When faced with the choice between fines and possible criminal liability or removing possibly ‘infringing’ content companies will no doubt act cautiously. This will lead to wrong calls being made, just as in Germany where the NetzDG Act has led to satire material being incorrectly removed. A number of organisations have already been vocal in their concerns - Big Brother Watch, Article 19, the Open Rights Group and Index on Censorship for example signed a joint letter highlighting censorship concerns and comparing the proposals to those seen in China or Russia.
These concerns are precisely why effective oversight and governance will be critical for any regulator. With the ability to effectively outlaw types of speech online the regulator will have an unparalleled position in modern Britain. It is only right that Parliament has a central role in providing oversight of this new regime.
Parity between online and offline:
Rather than ensuring that what is unacceptable offline is unacceptable online – a principle which techUK agrees with entirely, the new framework proposed will not so much level the playing fields between the online and offline world as it will slant them in the opposite direction, creating limits on speech online that have precedence in the offline world.
The Secretary of State has been at pains to stress that “journalistic or editorial content will not be affected by the regulatory framework” but little detail has been given on how this will work in practice. How will online platforms identify legitimate journalists? Would a journalist be free to publish content online but any further discussion of it in the comments would have to be deleted? If a well-known newspaper uploads an article to an online platform where it receives complaints for offensive material does that platform have a Duty of Care to remove it?
It is important that we avoid these disparities between what is acceptable offline and online and be clear about how proposed ‘exceptions’ would work in practice.

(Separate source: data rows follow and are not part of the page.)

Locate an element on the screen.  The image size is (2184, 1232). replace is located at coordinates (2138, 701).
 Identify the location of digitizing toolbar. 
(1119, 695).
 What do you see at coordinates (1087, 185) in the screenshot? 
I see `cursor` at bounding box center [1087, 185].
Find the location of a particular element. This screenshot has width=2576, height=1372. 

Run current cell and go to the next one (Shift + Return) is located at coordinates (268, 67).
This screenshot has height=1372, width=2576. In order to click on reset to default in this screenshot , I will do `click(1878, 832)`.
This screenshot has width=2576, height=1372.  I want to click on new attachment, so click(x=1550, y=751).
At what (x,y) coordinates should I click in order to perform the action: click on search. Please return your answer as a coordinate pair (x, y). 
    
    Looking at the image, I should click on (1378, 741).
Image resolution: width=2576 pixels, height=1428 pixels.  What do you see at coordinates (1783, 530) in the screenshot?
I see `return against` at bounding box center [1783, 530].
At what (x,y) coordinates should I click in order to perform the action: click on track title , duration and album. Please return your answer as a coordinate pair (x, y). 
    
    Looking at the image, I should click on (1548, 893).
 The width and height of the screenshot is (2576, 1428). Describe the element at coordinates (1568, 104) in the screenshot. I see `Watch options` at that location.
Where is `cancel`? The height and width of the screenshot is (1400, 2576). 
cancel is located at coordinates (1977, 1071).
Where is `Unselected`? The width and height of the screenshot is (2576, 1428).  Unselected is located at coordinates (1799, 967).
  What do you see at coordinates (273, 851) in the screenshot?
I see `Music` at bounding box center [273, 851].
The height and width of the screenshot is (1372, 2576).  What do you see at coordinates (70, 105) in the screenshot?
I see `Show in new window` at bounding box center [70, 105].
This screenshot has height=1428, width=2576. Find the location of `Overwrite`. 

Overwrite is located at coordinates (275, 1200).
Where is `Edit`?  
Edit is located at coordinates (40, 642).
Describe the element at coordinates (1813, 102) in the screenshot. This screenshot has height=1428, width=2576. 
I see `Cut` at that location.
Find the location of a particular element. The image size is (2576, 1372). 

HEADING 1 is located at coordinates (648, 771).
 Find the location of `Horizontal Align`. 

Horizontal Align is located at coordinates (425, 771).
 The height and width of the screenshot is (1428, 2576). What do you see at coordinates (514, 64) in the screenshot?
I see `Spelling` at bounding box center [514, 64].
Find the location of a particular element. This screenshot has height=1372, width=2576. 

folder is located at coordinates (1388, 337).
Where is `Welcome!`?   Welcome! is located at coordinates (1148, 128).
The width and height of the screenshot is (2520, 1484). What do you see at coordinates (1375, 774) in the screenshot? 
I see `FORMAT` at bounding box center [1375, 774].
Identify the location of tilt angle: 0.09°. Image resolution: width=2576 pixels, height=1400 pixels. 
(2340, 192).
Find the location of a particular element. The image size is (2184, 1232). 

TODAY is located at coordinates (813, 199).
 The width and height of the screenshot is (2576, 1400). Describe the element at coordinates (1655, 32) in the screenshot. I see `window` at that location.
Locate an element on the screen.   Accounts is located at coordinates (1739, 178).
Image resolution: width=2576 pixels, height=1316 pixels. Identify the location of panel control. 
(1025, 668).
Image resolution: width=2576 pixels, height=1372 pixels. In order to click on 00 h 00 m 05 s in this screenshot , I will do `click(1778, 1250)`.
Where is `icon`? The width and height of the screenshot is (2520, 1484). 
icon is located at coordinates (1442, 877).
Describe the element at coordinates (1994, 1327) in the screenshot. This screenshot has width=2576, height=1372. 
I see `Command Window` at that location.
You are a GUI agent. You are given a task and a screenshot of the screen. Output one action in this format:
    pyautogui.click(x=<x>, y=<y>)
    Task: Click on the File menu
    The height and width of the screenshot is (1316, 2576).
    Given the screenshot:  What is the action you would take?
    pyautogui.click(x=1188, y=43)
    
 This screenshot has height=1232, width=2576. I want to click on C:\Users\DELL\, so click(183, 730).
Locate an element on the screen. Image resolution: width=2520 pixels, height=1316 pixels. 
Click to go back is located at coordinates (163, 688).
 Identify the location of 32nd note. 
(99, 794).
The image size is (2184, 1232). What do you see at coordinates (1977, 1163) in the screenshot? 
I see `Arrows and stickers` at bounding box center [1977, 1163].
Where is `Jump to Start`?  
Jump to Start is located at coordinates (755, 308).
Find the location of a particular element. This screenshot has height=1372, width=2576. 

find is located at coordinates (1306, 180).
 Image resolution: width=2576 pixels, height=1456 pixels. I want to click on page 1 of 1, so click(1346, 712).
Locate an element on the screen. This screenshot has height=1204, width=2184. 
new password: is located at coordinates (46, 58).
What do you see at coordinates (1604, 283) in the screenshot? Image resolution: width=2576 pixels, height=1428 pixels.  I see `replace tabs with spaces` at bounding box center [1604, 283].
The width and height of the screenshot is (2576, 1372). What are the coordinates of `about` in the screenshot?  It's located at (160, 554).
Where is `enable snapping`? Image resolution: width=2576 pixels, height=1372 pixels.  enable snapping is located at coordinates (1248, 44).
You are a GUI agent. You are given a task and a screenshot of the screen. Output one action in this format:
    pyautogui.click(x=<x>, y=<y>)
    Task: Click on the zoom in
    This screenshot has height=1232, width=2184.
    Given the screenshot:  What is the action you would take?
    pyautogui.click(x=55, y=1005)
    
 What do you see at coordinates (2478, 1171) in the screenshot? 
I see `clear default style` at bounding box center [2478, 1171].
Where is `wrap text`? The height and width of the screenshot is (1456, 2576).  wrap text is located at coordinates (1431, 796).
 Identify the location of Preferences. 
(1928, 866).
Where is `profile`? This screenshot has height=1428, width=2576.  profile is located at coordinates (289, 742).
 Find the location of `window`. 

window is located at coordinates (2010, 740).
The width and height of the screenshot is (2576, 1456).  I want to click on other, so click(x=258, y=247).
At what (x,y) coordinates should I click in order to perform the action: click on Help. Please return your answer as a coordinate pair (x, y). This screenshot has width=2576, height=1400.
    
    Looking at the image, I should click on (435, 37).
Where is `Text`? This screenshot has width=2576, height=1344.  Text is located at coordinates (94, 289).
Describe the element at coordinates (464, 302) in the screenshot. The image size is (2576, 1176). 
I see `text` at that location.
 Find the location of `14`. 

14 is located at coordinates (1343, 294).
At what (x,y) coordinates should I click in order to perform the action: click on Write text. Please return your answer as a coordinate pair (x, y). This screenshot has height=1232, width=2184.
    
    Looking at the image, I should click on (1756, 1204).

Education and media literacy:
Education and media literacy should have been a strong pillar in any new framework – instead the White Paper presents it as an after-thought, dedicating little over ten pages (a tenth of the White Paper) to discussing this critical issue. Ten pages that predominantly only signal what is already happening. And the good news is there is already a lot going on this space. Industry has dedicated significant resource to increasing awareness of online harms and promoting safety online through funding charities such as Childnet and the NSPCC to industry led initiatives such as Internet Matters.
We must equip our young people, vulnerable adults and frankly the entire population, to be able to engage with the internet critically and safely. We would have hoped for a bolder and more radical approach from Government in this space and look forward to engaging with them further to build resilience and literacy for all.
While it is a start, if the new regulatory regime is to be truly effective at tackling online harms then significant work needs to be done to clear up uncertainties and create more precise definitions and expectations.
techUK stands ready to work with Government to help get these issues right, but whatever form the regime ultimately takes we must be clear on one thing – this is not a silver bullet. Harms will inevitably still occur online and we must take a dual track approach to equip individuals with the skills and resilience to manage when they do, as well as trying to minimise their occurrence.
The UK should be aiming to be a world-leader in this space but we should not be creating a new framework that can be copied-and-pasted to less scrupulous regimes. It needs to be a system that strikes the balance between making the UK the safest place to be online and the best place to start and scale a tech company (an ambition set out in the Government’s own Digital Charter). The hard work starts now, and the next 12 weeks of consultation will be crucial.